Zabił cegłówką ciężarną szwagierkę. Zwłoki zwłoki przez kilka dni woził w bagażniku



W Sądzie Okręgowym w Rzeszowie zakończyło się postępowanie dowodowe w sprawie Grzegorza G., oskarżonego o zabójstwo ciężarnej szwagierki - 25-letniej Jolanty Ś. z Dębicy. Teraz grozi mu kara dożywotniego pozbawienia wolności.


foto ilustracyjne: pixabay



Proces toczył się przed Sądem Okręgowym w Rzeszowie, z wyłączeniem jawności. Sąd uznał, że Grzegorz G. jest winny zabójstwa Jolanty Ś. Doszło do niego w nocy z 20 na 21 maja 2016 r. w Borowej. Jolanta Ś. była wtedy w 30 tygodniu ciąży. Wg prokuratury ojcem dziecka był Grzegorz G. i to właśnie chęć ukrycia niewygodnego romansu i ciąży miała być motywem zbrodni.

Ten rodzinny dramat rozegrał się w połowie 2016 roku. Zaginięcie 25-letniej mieszkanki Dębicy zgłosiła w sierpniu jej matka. Niepokoiła się, bo młoda kobieta była w zaawansowanej ciąży. Śledczy zaczęli interesować się szwagrem kobiety, kiedy odkryli, że łączył ich tajemny romans.

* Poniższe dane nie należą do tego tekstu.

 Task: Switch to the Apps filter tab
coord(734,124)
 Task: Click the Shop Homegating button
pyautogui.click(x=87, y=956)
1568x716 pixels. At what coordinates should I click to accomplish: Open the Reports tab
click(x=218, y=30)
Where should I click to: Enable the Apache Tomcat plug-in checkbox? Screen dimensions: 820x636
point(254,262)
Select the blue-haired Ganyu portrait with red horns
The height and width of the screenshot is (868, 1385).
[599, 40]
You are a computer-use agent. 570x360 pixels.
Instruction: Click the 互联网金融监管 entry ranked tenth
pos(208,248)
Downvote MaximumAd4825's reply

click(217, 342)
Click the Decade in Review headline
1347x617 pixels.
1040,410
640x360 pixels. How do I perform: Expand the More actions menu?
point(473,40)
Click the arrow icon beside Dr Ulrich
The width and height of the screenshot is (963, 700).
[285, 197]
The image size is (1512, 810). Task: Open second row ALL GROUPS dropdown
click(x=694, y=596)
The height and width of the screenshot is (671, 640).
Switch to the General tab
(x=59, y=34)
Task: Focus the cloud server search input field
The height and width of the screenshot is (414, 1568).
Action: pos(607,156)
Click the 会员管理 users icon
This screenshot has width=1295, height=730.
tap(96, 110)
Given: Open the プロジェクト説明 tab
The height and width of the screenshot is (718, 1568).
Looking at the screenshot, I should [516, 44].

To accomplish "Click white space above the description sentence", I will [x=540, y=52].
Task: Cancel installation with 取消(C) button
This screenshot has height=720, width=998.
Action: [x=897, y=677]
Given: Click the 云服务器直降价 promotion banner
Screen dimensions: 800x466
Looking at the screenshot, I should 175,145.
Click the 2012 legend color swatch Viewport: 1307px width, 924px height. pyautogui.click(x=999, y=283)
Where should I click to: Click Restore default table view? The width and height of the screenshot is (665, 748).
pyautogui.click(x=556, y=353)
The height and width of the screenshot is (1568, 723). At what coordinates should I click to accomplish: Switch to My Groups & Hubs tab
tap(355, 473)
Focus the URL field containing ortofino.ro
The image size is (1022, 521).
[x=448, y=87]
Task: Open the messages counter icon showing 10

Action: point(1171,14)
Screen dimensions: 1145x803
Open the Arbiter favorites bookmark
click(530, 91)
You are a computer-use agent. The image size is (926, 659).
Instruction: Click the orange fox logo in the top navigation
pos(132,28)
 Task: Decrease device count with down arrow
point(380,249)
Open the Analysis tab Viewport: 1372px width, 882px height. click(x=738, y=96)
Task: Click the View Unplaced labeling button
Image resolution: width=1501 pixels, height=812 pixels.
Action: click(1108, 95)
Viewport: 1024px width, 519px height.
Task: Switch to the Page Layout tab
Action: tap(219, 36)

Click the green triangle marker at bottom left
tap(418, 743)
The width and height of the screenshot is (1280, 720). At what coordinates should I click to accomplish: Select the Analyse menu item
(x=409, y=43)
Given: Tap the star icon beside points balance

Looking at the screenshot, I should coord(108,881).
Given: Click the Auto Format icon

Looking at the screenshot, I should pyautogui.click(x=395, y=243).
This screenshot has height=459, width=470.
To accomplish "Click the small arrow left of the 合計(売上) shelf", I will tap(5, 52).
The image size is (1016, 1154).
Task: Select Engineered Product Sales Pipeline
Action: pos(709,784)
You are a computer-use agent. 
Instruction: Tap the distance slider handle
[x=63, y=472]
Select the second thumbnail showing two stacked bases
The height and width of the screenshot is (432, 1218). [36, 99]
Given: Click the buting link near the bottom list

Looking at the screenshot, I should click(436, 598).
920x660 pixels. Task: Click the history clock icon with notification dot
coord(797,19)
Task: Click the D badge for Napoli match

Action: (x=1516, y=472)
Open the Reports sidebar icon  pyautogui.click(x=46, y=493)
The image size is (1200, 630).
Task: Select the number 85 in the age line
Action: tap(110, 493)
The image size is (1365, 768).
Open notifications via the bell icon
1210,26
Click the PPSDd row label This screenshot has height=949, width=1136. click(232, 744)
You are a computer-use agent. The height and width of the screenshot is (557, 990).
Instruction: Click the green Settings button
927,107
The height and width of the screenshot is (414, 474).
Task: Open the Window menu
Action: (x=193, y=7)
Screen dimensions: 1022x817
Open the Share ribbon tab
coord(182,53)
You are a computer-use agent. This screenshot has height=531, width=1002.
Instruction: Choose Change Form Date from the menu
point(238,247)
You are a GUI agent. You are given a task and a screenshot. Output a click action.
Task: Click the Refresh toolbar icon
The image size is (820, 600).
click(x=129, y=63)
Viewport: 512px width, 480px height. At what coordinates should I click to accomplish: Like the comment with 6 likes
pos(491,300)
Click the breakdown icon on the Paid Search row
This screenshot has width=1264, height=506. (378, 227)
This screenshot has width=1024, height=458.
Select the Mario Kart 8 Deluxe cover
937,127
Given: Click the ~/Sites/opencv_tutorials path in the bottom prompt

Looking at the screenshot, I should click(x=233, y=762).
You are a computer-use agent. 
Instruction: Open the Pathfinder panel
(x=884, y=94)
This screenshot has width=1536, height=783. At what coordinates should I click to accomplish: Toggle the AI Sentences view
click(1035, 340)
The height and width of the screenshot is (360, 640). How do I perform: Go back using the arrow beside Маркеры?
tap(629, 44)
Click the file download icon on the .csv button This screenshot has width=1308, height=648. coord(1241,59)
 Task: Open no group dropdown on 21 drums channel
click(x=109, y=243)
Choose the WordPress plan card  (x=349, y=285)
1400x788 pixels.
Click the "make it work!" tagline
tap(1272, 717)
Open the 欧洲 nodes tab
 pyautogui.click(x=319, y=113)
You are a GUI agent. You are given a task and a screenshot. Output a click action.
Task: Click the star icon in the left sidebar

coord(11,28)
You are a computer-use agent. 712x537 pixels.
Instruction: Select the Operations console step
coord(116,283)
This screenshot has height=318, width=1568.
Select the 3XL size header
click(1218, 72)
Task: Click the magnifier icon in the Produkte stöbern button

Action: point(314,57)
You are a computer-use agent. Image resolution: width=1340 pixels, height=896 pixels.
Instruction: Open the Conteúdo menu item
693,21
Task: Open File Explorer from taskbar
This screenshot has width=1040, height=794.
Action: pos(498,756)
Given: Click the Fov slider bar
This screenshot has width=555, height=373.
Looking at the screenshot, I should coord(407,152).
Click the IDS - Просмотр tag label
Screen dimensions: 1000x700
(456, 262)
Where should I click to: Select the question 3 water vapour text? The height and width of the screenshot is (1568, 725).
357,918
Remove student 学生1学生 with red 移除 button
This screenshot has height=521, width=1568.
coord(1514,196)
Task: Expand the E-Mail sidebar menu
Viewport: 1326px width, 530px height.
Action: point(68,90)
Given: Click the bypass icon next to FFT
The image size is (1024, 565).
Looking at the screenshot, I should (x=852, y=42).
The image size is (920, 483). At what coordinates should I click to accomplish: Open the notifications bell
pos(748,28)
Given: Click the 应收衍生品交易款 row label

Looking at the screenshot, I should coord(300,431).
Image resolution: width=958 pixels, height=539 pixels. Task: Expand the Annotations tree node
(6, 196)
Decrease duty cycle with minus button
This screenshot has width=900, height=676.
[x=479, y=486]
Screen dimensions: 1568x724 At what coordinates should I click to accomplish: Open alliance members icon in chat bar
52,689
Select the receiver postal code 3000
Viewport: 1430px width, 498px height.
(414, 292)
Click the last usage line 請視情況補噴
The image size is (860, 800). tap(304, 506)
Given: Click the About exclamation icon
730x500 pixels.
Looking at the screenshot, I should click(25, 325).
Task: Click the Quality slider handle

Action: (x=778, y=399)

31-latek mężczyzna miał romansować z siostrą swej żony od dłuższego czasu. Kochankowie spotykali się potajemnie, mężczyzna wynajął dla 25-letniej Jolanty Ś. mieszkanie w Dębicy. Kłopoty zaczęły się, kiedy kobieta zaszła w ciążę, o której postanowiła powiedzieć swej matce. Kobieta jednak ukryła, kto jest ojcem i uznała, że zerwie kontakt z rodziną.

Najpierw wysyłała krótkie SMS-y, potem całkowicie przestała odzywać się do rodziców i zniknęła. Ostatnią wiadomość wysłała w maju. W sierpniu z telefonu kobiety wysłano kolejnego SMS-a do rodziców, jak się później okazało, autorem wiadomości był kochanek kobiety. Podszywając się pod Jolantę Ś., napisał, że 25-latka sprzedała dziecko i wyjechała za granicę. W toku śledztwa ustalono, że szwagierka Grzegorza G. już wtedy nie żyła.


Mężczyzna był zatrzymany w październiku, ale z braku dowodów został od razu zwolniony.
Miesiąc później 31-latek postanowił okraść swojego szefa, by zdobyć pieniądze na ucieczkę za granicę. Wtedy został zatrzymany i podczas przesłuchania załamał się. Pokazał dół w lesie w okolicach Ropczyc, gdzie zakopał ciało Joli. Zaprzeczył jednak, że ją zabił. Twierdził, że szwagierka zginęła, bo spadła z nasypu, a on wpadł w panikę i ukrył zwłoki.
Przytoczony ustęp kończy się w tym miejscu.